# Scott's creek falls



## cec330 (Jul 30, 2013)

I hear tell of some falls down off sr93 in Scott's creek supposed to be a deep hole full of fish? How far down 93 from 33 if this hole really exists?


----------



## RiverWader (Apr 1, 2006)

I've never heard of it


Posted using Outdoor Hub Campfire


----------



## cec330 (Jul 30, 2013)

I read it on another forum guy said it about a mile from a park there's a pull off in a sharp corner on 93 wher u could see where hillside was blasted u had to cross creek above the falls then down a steep bank to get to the hole that was all it said


----------



## homepiece (May 11, 2007)

I grew up in logan, and fished there quite a bit when I was a kid. There were always stories of it being connected underground to a "death hole" upriver. Not sure if they were ever true. I caught some big crappie out of there back in the day. There also have been a few accidents happen with people swimming there as well.

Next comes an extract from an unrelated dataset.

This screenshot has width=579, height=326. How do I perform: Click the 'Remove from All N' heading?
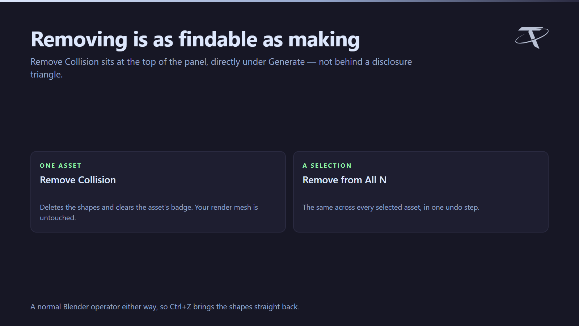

[ame]https://maps.google.com/maps?q=39.532169,-82.420681&hl=en&ll=39.532131,-82.42063&spn=0.002242,0.004823&num=1&t=h&z=18[/ame]


----------



## cec330 (Jul 30, 2013)

What park is it close to? The link u left jus goes to generic google maps page


----------



## saug-I (Apr 7, 2010)

Take SR 93 south of city limits( 1mi) First hard turn to the Lt and it is on your Rt. it may all be private prop. I know it gets hit pretty good. There is a shallow rock bottom and a pull of there that is used to get to the crop fields. The water from there dumps in to the pool.


Posted using Outdoor Hub Campfire


----------